Bata o doce de leite com o queijo cremoso, a baunilha e adicione os ovos, um de cada vez, batendo para incorporar bem. Transfira a mistura para a forma com a massa pré-assada e asse por 20 a 25 minutos a 180C. Deixe esfriar totalmente e coloque na geladeira. Sirva gelada!!!!



De entrada para o jantar de ontem eu fiz umas tortinhas folheadas de tomate e bacon. Como eu tinha um naco de massa folheada no freezer e eu queria usa-la antes de viajar (vamos para Oslo amanhã) resolvi usar um pedaço com cerca de 250 gramas para fazer estas tortinhas. Se precisar de uma receita de massa folheada fácil use a minha. Estas tortinhas são uma delícia e o tamanho final delas depende do gosto do freguês. Fiz 12 tortinhas que cortei com as bordas de uma forma de tartelete.

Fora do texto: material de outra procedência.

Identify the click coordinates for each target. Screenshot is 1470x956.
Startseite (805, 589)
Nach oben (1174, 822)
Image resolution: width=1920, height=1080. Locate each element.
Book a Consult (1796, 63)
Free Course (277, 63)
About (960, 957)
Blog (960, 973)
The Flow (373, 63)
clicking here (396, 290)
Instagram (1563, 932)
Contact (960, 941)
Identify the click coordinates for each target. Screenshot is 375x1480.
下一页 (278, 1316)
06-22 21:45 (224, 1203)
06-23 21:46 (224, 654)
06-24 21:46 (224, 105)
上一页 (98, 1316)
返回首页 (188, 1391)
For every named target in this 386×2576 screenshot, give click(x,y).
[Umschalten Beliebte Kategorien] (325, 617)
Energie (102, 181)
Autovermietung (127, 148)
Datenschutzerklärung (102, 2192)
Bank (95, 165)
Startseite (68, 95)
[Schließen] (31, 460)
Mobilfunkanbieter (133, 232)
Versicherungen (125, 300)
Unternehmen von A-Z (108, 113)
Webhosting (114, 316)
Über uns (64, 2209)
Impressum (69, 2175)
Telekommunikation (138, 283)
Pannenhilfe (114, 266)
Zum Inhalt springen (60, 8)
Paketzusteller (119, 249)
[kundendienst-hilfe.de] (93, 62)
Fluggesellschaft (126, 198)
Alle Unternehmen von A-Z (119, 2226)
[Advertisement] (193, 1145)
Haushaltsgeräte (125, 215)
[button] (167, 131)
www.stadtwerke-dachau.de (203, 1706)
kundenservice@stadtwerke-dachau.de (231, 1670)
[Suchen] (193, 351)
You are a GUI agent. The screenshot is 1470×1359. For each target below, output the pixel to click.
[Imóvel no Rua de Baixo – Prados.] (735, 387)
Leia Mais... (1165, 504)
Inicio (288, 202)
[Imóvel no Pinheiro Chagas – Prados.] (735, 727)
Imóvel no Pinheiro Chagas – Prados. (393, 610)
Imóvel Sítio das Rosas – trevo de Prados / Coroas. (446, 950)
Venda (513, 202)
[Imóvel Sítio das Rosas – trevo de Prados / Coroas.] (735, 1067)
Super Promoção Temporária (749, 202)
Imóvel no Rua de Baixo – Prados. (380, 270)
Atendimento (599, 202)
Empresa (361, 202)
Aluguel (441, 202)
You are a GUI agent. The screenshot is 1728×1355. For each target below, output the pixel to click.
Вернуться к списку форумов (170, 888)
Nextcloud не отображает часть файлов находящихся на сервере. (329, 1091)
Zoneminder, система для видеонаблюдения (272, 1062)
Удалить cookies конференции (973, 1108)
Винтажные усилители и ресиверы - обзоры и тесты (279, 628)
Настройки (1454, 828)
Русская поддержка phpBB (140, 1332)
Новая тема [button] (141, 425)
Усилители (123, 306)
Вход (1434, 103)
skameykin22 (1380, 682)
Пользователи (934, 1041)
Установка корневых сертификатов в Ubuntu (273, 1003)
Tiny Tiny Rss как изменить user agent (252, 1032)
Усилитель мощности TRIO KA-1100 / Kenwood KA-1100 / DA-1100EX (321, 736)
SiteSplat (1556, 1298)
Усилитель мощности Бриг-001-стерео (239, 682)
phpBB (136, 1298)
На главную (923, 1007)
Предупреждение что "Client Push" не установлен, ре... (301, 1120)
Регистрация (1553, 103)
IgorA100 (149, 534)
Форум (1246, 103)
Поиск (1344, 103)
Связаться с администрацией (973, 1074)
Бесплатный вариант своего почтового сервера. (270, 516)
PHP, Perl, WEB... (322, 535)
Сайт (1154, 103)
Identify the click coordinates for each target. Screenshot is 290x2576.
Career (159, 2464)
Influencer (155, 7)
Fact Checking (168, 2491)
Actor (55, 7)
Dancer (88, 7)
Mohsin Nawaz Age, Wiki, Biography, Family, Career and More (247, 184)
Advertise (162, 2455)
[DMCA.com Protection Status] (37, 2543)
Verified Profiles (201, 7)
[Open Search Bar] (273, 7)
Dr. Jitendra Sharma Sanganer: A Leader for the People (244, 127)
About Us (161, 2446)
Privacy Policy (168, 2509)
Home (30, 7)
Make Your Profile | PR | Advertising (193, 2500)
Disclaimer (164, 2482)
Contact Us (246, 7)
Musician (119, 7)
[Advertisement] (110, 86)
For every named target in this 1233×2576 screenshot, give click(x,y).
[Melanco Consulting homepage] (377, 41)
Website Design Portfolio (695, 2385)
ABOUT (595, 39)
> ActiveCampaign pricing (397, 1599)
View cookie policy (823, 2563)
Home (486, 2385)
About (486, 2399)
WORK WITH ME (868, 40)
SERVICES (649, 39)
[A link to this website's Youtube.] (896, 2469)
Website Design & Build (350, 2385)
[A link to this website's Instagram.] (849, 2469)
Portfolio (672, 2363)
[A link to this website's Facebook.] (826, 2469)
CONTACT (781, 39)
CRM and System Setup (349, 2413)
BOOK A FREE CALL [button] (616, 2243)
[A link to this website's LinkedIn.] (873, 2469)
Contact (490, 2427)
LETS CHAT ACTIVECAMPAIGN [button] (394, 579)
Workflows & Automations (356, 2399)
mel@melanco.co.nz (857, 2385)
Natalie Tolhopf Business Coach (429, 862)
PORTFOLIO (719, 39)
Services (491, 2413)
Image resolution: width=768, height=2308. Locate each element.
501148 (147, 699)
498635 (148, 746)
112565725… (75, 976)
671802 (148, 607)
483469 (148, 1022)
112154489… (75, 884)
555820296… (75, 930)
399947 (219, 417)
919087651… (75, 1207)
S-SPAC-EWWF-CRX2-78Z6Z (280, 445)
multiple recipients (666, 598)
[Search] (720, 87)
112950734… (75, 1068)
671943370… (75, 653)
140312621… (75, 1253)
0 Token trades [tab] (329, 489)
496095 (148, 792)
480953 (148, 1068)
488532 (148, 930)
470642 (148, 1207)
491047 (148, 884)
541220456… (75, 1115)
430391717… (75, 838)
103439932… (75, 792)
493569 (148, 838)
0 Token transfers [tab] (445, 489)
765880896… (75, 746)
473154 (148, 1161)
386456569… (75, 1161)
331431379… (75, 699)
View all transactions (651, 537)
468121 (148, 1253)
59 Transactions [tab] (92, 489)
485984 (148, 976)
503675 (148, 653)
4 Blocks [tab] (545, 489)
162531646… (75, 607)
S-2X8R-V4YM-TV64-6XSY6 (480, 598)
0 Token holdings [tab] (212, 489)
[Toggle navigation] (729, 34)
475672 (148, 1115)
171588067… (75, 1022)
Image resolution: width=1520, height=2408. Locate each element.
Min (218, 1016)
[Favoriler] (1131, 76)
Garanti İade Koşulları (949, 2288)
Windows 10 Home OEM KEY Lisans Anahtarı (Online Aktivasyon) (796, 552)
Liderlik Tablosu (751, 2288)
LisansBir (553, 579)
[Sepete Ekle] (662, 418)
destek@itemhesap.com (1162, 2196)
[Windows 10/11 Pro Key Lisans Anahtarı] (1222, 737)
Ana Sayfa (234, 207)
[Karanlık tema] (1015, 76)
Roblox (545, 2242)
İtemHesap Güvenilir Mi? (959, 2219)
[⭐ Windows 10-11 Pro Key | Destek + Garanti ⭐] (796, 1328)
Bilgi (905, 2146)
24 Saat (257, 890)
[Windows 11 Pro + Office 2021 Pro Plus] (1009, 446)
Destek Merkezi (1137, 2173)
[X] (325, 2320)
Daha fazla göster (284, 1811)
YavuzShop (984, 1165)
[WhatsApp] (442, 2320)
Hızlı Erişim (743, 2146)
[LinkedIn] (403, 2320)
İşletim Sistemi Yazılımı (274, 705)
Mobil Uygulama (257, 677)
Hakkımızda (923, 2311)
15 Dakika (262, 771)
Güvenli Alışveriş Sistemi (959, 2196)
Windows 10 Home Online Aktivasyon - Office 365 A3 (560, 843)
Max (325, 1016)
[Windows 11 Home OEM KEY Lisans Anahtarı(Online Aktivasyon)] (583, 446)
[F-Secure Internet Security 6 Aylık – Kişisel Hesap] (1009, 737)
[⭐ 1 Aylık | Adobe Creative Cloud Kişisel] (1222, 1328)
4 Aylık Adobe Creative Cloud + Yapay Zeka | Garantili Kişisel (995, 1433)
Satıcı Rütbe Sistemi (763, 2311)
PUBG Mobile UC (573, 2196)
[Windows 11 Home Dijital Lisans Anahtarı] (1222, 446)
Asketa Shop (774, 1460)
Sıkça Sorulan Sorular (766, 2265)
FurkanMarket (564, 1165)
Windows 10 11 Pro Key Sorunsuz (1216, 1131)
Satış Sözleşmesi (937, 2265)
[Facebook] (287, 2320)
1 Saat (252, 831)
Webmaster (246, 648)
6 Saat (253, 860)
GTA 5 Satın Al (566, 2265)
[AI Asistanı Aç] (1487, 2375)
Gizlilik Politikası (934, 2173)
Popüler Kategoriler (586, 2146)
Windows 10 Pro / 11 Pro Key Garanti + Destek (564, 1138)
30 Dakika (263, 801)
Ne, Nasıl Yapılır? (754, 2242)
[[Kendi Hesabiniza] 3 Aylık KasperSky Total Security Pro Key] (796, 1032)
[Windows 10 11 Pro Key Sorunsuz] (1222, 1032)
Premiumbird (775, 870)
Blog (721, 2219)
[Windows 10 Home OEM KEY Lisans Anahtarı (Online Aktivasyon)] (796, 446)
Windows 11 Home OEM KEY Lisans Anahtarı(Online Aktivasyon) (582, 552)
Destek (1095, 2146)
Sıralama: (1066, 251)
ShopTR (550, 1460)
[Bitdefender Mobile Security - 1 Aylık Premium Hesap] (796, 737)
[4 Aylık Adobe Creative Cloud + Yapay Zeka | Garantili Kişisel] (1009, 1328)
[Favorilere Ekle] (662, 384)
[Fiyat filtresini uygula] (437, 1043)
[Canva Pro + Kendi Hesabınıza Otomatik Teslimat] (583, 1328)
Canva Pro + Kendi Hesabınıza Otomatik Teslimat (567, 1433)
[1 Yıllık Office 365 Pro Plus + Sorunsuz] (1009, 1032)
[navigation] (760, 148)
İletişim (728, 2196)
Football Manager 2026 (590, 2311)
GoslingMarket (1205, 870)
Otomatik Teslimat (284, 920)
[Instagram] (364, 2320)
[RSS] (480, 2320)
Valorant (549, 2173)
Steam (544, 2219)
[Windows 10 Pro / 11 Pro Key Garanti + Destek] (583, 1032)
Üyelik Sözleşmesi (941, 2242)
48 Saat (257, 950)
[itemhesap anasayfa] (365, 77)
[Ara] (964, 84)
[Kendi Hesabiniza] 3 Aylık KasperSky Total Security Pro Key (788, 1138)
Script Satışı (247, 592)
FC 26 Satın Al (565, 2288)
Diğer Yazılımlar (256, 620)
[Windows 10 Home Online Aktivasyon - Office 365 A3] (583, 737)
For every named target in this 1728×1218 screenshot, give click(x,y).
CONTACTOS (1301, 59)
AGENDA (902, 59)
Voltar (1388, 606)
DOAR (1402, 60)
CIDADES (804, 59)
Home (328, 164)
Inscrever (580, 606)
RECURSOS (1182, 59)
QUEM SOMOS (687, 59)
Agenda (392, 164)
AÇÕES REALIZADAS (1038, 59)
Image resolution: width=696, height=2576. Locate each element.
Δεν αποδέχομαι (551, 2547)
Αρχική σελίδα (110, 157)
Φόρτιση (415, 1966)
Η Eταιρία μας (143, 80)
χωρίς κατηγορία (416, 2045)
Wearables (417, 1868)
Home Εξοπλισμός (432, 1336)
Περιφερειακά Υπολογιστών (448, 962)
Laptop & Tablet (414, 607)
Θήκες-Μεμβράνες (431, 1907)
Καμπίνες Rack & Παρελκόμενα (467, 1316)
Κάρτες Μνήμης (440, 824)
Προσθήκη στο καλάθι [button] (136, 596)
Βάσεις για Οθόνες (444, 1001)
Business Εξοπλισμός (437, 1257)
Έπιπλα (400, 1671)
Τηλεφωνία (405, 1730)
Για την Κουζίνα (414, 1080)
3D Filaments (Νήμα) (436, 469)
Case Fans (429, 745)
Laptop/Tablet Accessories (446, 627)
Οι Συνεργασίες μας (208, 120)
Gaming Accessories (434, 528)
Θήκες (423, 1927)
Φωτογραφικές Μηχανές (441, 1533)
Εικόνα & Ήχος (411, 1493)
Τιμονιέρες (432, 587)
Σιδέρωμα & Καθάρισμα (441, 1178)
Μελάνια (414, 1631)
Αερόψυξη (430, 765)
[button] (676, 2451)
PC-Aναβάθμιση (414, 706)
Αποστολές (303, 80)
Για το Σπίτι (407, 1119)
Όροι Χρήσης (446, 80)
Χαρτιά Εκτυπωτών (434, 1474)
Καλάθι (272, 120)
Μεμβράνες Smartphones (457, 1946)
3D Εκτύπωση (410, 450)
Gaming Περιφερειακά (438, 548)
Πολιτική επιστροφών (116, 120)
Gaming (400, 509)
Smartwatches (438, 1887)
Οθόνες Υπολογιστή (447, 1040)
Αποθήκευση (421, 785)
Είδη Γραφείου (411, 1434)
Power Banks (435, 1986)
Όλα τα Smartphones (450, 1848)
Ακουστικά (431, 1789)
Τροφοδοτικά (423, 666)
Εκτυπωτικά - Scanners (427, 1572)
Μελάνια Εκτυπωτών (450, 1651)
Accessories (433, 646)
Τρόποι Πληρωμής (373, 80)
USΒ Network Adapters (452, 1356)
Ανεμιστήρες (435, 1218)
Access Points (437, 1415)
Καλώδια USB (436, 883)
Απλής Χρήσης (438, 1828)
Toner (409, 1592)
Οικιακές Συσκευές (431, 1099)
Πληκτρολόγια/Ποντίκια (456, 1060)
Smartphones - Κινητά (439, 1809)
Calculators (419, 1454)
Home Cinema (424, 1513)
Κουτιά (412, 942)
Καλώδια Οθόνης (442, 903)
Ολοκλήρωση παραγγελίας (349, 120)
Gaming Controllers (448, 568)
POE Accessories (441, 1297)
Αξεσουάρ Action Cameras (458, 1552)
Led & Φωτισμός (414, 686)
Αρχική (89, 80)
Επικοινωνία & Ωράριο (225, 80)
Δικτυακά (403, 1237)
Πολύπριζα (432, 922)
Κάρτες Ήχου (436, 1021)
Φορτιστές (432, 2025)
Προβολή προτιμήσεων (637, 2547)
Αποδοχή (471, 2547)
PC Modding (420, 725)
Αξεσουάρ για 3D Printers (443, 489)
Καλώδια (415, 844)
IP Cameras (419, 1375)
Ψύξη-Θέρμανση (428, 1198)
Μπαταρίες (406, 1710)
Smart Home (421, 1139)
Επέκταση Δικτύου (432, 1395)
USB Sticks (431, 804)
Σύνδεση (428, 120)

Tortinhas folheadas com tomate e bacon

200 gramas de massa folheada caseira
200 gramas de queijo ralado (cerca de 150 de queijo gruyere + 50 gramas de parmesão)
1 tomate cortado em seis fatias finas cortadas ao meio, em meia lua.
2 ou 3 fatias de bacon grelhadas, e bem sequinhas, picadas
2 colheres de sopa de mostarda tipo Dijon

Como:

Aqueça o forno a 200C. Abra a massa folheada (use massa caseira pois faz toda a diferença) em uma supefície levemente esfarinhada e deixe a massa com cerca de 1/2 cm de espessura. Corte a massa com a ajuda de um molde. Eu usei a borda de uma forma de tartelette mas você pode usar um cortador de biscoitos ou outro prato qualquer. Espalhe um pouco de mostarda no centro da massa, deixando uma borda de pelo menos 1 cm limpa. Coloque o queijo gruyére sobre a mostarda no centro da massa, salpique os pedaços de bacon, coloque a meia lua de tomate e por fim salpique um pouco do queijo parmesão. Asse por 10 minutos a 200C e depois reduza para 180C e asse por mais 10 minutos ou até que as bordas da massa fiquem levemente douradas. Dependendo do tamanho das suas tortinhas você vai precisar de mais tempo para assar. Sirva quente com molho de iogurte e pepinos.

Rende 12 unidades



Molho de iogurte


250 ml de iogurte natural desnatado
1 ou 2 colheres de sopa de azeite extra virgem
sal e pimenta do reino
1 dente de alho ralado fino
1 pepino japonês
salsinha a gosto

Como:

Misture todos os ingredientes, exceto o pepino. Na hora de servir corte o pepino em cubos bem pequenos, se preferir rale pelo ralo grosso, e adicione a mistura, mas corte e adicione o pepino apenas na hora de servir.